Some stories for pre-game reading

• The Cardinals have been getting a good pass rush from Chandler Jones and Markus Golden

• ESPN’s John Clayton says the Cardinals’ playoff chances hinge on the next four games

• Craig Morgan wrote on how the 2016 Cardinals are in danger of being arguably the Valley’s biggest sports flop

• The Cardinals say the offense will not change if Drew Stanton starts in place of Carson Palmer

• With Palmer inactive, Zac Dysert will become the team’s backup QB

• Tyrann Mathieu says he is ready to ‘cut it loose’

• In case you missed it, the Cardinals made a series of roster moves this week

• The Cardinals have gone the wrong direction in the national power rankings

Miscellany

– The Cardinals enter the game 7-3 under Bruce Arians in primetime games.

– With 100 or more yards from scrimmage, David Johnson would become the first Cardinal since MacArthur Lane in 1970 to tally 600+ yards over the season’s first five contests.

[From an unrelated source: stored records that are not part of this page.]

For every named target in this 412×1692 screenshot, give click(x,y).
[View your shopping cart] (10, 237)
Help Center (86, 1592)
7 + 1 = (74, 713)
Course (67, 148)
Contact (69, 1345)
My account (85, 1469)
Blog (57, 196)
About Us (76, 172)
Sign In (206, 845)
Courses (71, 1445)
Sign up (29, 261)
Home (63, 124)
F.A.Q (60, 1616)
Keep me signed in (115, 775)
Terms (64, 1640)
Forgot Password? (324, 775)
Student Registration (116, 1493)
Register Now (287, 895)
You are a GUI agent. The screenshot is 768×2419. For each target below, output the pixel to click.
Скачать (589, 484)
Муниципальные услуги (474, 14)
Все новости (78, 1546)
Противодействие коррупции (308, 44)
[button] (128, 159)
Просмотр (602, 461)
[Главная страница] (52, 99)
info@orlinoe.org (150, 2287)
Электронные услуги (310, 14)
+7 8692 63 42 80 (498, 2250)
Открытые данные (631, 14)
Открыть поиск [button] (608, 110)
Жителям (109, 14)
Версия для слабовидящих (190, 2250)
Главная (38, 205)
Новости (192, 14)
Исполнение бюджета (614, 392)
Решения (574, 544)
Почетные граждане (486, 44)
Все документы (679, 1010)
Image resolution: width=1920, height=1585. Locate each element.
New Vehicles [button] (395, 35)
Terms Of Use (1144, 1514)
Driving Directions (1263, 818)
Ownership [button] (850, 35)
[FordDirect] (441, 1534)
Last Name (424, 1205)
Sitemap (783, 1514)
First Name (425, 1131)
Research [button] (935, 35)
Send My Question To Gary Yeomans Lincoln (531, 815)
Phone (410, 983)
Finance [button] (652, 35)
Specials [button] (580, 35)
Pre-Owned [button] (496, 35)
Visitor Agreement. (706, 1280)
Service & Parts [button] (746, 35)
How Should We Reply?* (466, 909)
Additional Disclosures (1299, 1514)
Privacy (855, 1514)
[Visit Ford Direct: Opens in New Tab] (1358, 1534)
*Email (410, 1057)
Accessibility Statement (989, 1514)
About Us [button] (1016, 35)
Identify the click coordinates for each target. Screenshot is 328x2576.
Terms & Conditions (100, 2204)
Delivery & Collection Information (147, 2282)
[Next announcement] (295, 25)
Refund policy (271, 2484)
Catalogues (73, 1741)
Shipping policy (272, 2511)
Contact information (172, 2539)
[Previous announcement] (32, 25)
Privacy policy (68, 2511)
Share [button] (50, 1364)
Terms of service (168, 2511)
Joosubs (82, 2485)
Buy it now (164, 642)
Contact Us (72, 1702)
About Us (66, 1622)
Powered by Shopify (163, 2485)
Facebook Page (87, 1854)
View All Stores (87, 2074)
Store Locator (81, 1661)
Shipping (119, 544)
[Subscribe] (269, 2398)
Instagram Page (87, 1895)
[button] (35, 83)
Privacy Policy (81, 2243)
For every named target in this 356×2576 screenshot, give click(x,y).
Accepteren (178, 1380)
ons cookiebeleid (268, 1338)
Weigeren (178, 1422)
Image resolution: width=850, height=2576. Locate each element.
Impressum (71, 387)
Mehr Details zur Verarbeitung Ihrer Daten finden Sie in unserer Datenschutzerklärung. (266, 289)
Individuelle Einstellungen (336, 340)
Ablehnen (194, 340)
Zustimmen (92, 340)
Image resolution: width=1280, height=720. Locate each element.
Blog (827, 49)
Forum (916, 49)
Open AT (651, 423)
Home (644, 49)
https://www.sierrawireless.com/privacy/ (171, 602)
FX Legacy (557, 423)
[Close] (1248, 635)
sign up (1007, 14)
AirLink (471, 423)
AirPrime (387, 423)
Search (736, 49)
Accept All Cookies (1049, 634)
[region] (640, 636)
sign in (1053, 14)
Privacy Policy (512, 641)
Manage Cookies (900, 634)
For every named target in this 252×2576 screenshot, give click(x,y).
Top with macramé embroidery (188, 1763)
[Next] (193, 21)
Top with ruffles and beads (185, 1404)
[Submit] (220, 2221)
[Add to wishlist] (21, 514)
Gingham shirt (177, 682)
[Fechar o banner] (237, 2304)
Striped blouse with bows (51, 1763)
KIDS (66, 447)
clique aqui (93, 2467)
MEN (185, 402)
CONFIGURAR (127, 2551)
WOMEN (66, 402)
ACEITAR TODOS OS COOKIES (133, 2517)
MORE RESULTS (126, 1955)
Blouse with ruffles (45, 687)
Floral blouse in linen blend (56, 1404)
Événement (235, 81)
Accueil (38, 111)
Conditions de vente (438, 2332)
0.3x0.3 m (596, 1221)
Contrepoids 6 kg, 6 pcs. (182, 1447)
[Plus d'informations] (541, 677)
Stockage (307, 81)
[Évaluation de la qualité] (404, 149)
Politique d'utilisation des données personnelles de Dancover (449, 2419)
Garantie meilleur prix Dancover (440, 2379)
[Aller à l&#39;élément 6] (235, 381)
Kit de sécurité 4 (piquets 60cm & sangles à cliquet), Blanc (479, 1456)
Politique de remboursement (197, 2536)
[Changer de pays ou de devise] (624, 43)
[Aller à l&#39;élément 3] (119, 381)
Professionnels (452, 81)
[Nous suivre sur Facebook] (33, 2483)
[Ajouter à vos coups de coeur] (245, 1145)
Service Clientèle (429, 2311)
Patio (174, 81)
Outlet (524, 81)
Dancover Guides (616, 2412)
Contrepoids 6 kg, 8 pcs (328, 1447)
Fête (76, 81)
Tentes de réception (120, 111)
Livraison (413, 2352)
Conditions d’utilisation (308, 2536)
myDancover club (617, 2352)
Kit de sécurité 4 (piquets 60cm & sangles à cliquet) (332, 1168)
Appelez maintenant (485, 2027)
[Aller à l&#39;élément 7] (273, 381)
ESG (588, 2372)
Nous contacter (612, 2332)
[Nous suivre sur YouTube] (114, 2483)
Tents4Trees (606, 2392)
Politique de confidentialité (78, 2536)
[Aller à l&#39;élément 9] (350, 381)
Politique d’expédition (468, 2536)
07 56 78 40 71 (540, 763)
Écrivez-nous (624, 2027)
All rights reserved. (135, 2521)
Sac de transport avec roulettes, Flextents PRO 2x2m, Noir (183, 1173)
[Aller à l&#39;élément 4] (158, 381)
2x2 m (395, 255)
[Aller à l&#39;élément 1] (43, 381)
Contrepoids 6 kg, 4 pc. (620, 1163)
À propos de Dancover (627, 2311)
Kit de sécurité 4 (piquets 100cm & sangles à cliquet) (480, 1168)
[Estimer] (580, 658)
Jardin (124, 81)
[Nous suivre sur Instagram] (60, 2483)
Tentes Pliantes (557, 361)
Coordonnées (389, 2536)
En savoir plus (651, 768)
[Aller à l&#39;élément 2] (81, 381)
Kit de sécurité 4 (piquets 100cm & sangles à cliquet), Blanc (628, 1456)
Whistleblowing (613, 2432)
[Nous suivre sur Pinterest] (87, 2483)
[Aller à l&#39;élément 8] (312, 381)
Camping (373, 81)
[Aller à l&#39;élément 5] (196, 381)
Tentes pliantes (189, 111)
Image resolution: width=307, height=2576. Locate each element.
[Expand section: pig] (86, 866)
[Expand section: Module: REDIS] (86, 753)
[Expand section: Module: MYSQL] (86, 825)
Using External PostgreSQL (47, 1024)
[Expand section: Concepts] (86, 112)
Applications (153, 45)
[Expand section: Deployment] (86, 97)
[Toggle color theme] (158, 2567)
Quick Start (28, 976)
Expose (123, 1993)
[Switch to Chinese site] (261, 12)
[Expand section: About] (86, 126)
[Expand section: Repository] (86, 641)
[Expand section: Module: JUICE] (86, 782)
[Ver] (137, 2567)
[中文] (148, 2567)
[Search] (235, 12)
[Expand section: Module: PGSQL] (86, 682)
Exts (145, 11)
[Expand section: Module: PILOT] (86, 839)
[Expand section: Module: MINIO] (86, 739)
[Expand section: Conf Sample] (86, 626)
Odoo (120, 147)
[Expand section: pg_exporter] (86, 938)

– If Tyrann Mathieu intercepts a pass, it would give him a pick in three straight games against San Francisco.

– From 2009 to 2014, the Cardinals were unable to beat the 49ers on the road. With a win Thursday, it would give them two straight road wins in the Bay Area.

– With 100 or more yards receiving John Brown would reach the century mark in consecutive games for the first time in his career.

– With one sack Thursday Markus Golden would surpass his total from all of 2015.

– Larry Fitzgerald enters the game with 14 career touchdown catches against the 49ers, which is the most any player has ever had against the franchise. His 1,854 receiving yards against San Francisco are the most he has against any opponent.